DIRECTIONS FOR THIS TASK
Please edit the listing below by replacing "WordPress" with "Blogger" throughout. Leave every other line and word as it stands.

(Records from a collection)
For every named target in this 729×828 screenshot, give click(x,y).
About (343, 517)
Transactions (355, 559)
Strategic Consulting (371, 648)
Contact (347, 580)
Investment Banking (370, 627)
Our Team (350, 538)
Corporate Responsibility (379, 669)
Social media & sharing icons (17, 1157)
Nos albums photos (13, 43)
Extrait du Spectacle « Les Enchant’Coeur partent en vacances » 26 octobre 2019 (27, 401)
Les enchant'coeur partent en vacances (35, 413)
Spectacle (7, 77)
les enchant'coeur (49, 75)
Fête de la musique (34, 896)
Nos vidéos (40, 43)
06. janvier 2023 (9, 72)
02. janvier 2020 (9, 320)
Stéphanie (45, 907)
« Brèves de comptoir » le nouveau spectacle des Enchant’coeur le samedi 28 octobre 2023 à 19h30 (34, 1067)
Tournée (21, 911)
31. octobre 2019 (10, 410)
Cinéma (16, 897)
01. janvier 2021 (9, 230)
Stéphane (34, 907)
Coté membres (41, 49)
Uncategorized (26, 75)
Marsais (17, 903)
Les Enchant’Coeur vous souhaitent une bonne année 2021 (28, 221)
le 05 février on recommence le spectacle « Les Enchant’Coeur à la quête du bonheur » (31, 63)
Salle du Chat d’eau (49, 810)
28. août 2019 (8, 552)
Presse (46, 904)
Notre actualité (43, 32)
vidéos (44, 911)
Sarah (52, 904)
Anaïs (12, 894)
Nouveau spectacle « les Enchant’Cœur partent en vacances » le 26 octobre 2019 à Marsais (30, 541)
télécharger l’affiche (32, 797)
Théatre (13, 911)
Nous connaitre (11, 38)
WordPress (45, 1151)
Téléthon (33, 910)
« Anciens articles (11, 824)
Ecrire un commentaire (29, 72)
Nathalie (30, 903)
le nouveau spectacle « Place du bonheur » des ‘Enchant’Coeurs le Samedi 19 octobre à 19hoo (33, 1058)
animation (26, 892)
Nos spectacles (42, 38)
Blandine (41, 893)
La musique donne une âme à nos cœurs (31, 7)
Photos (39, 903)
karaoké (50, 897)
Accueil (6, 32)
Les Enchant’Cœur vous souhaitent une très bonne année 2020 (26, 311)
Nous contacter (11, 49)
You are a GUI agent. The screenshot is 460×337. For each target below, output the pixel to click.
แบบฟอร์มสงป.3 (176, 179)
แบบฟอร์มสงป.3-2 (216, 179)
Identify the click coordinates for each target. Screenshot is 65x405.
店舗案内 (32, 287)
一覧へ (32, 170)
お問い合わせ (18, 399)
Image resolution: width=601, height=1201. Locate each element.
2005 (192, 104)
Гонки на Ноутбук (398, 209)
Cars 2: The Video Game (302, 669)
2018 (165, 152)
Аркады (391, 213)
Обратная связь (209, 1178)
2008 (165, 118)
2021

ANSWER IN FULL
For every named target in this 729×828 screenshot, give click(x,y).
About (343, 517)
Transactions (355, 559)
Strategic Consulting (371, 648)
Contact (347, 580)
Investment Banking (370, 627)
Our Team (350, 538)
Corporate Responsibility (379, 669)
Social media & sharing icons (17, 1157)
Nos albums photos (13, 43)
Extrait du Spectacle « Les Enchant’Coeur partent en vacances » 26 octobre 2019 (27, 401)
Les enchant'coeur partent en vacances (35, 413)
Spectacle (7, 77)
les enchant'coeur (49, 75)
Fête de la musique (34, 896)
Nos vidéos (40, 43)
06. janvier 2023 (9, 72)
02. janvier 2020 (9, 320)
Stéphanie (45, 907)
« Brèves de comptoir » le nouveau spectacle des Enchant’coeur le samedi 28 octobre 2023 à 19h30 (34, 1067)
Tournée (21, 911)
31. octobre 2019 (10, 410)
Cinéma (16, 897)
01. janvier 2021 (9, 230)
Stéphane (34, 907)
Coté membres (41, 49)
Uncategorized (26, 75)
Marsais (17, 903)
Les Enchant’Coeur vous souhaitent une bonne année 2021 (28, 221)
le 05 février on recommence le spectacle « Les Enchant’Coeur à la quête du bonheur » (31, 63)
Salle du Chat d’eau (49, 810)
28. août 2019 (8, 552)
Presse (46, 904)
Notre actualité (43, 32)
vidéos (44, 911)
Sarah (52, 904)
Anaïs (12, 894)
Nouveau spectacle « les Enchant’Cœur partent en vacances » le 26 octobre 2019 à Marsais (30, 541)
télécharger l’affiche (32, 797)
Théatre (13, 911)
Nous connaitre (11, 38)
Blogger (45, 1151)
Téléthon (33, 910)
« Anciens articles (11, 824)
Ecrire un commentaire (29, 72)
Nathalie (30, 903)
le nouveau spectacle « Place du bonheur » des ‘Enchant’Coeurs le Samedi 19 octobre à 19hoo (33, 1058)
animation (26, 892)
Nos spectacles (42, 38)
Blandine (41, 893)
La musique donne une âme à nos cœurs (31, 7)
Photos (39, 903)
karaoké (50, 897)
Accueil (6, 32)
Les Enchant’Cœur vous souhaitent une très bonne année 2020 (26, 311)
Nous contacter (11, 49)
You are a GUI agent. The screenshot is 460×337. For each target below, output the pixel to click.
แบบฟอร์มสงป.3 (176, 179)
แบบฟอร์มสงป.3-2 (216, 179)
Identify the click coordinates for each target. Screenshot is 65x405.
店舗案内 (32, 287)
一覧へ (32, 170)
お問い合わせ (18, 399)
Image resolution: width=601, height=1201. Locate each element.
2005 (192, 104)
Гонки на Ноутбук (398, 209)
Cars 2: The Video Game (302, 669)
2018 (165, 152)
Аркады (391, 213)
Обратная связь (209, 1178)
2008 (165, 118)
2021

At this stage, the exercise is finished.